WHAT YOU SHOULD DO:
Below are several records. Retype exactly those lines running from the one with "Strauss, Richard - Concerto" through the one with "À propos de moi (878, 48)", end lines included, and no others.

═════ DATA SUPPLIED

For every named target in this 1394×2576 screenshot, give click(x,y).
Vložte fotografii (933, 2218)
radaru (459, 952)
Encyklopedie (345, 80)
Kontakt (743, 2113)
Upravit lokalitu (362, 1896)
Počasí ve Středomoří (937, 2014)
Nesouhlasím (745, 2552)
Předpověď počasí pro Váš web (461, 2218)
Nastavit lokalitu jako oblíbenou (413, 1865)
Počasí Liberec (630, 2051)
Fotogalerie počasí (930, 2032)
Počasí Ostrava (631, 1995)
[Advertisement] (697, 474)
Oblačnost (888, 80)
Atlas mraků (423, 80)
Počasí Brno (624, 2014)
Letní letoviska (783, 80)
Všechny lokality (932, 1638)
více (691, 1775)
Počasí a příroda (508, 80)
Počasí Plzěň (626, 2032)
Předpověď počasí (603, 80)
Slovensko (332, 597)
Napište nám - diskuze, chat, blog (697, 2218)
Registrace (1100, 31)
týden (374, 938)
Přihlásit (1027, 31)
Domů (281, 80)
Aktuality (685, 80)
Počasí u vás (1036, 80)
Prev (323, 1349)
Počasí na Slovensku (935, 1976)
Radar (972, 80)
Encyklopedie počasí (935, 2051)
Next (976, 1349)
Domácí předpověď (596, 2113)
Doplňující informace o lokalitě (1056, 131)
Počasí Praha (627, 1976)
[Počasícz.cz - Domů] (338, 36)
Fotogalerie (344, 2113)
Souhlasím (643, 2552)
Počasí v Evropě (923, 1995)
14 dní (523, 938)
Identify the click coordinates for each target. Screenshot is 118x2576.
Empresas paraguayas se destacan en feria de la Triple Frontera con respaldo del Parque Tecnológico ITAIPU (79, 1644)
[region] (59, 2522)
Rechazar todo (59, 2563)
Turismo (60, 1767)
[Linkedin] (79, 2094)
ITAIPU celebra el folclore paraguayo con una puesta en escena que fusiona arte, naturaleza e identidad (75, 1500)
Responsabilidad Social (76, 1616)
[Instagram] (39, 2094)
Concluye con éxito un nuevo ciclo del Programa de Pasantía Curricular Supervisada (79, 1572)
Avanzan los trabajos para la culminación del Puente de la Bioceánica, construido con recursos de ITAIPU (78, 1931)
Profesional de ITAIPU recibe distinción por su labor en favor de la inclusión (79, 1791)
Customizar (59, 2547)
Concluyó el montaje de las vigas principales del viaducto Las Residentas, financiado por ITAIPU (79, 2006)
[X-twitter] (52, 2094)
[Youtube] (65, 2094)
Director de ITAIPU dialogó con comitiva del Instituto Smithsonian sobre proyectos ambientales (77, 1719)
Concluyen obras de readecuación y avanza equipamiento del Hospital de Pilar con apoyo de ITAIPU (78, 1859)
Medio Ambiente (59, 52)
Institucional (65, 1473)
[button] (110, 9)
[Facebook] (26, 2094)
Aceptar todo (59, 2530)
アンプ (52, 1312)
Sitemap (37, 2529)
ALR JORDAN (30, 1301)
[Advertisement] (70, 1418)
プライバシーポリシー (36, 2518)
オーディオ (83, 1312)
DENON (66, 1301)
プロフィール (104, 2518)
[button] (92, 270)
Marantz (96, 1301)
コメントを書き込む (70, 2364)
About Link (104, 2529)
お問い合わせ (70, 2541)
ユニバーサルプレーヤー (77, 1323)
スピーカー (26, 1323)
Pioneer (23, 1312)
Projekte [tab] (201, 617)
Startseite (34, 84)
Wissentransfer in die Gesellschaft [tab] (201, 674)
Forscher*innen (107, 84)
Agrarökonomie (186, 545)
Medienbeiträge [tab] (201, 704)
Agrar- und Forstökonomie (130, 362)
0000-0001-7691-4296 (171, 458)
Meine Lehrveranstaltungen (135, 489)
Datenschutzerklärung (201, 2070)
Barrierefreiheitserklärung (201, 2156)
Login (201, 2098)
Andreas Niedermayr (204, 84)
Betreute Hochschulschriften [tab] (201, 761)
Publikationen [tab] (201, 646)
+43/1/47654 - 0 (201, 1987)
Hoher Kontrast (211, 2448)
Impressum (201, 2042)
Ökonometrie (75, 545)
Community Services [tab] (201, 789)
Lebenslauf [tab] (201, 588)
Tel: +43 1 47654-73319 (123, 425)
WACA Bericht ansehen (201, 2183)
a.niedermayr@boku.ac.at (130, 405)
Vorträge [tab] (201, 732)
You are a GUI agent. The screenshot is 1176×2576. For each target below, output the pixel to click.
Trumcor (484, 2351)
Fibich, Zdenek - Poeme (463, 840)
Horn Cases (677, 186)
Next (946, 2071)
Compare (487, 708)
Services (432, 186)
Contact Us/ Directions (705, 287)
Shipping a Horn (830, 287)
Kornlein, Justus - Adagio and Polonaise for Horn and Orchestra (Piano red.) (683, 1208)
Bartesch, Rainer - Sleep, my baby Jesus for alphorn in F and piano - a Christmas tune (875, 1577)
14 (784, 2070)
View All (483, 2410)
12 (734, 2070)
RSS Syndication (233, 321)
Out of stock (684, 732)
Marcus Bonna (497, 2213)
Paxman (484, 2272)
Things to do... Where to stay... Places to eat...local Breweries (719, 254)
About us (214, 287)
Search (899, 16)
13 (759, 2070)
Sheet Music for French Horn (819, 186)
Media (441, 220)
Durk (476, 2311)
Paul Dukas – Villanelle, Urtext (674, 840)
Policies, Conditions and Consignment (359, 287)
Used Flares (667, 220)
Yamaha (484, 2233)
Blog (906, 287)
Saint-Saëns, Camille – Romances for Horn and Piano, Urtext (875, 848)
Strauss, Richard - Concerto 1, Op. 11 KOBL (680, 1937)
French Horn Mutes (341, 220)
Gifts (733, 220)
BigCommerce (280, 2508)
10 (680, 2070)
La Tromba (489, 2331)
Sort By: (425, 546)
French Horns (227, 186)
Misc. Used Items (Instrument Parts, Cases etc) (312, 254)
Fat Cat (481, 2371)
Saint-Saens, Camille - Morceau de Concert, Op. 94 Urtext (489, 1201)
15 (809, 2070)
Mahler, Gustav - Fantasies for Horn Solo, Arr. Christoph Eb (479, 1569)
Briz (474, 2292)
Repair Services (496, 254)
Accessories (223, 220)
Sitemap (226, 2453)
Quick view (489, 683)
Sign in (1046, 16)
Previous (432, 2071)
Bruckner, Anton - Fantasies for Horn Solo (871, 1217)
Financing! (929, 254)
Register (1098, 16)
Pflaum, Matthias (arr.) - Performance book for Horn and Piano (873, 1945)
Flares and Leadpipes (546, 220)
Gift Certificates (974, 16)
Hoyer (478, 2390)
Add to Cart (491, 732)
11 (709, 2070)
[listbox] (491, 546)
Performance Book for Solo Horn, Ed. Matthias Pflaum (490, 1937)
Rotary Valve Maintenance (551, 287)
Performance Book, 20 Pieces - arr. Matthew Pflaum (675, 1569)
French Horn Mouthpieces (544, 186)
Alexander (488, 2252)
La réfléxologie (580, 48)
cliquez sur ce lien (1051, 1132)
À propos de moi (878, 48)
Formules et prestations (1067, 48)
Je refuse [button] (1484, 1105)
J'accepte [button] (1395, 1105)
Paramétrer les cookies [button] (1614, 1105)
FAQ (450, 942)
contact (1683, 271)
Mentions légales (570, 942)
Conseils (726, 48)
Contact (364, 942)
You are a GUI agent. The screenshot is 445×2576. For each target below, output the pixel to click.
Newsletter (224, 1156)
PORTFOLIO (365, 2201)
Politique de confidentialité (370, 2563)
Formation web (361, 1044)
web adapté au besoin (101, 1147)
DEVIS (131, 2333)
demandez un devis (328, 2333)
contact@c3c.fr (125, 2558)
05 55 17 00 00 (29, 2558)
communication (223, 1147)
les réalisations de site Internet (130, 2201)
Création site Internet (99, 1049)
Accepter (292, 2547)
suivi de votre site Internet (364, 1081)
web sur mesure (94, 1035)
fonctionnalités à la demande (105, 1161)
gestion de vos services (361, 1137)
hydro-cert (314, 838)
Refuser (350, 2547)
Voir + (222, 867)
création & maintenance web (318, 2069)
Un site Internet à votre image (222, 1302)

══════════

SOLUTION TO THE PROBLEM:
Strauss, Richard - Concerto 1, Op. 11 KOBL (680, 1937)
French Horn Mutes (341, 220)
Gifts (733, 220)
BigCommerce (280, 2508)
10 (680, 2070)
La Tromba (489, 2331)
Sort By: (425, 546)
French Horns (227, 186)
Misc. Used Items (Instrument Parts, Cases etc) (312, 254)
Fat Cat (481, 2371)
Saint-Saens, Camille - Morceau de Concert, Op. 94 Urtext (489, 1201)
15 (809, 2070)
Mahler, Gustav - Fantasies for Horn Solo, Arr. Christoph Eb (479, 1569)
Briz (474, 2292)
Repair Services (496, 254)
Accessories (223, 220)
Sitemap (226, 2453)
Quick view (489, 683)
Sign in (1046, 16)
Previous (432, 2071)
Bruckner, Anton - Fantasies for Horn Solo (871, 1217)
Financing! (929, 254)
Register (1098, 16)
Pflaum, Matthias (arr.) - Performance book for Horn and Piano (873, 1945)
Flares and Leadpipes (546, 220)
Gift Certificates (974, 16)
Hoyer (478, 2390)
Add to Cart (491, 732)
11 (709, 2070)
[listbox] (491, 546)
Performance Book for Solo Horn, Ed. Matthias Pflaum (490, 1937)
Rotary Valve Maintenance (551, 287)
Performance Book, 20 Pieces - arr. Matthew Pflaum (675, 1569)
French Horn Mouthpieces (544, 186)
Alexander (488, 2252)
La réfléxologie (580, 48)
cliquez sur ce lien (1051, 1132)
À propos de moi (878, 48)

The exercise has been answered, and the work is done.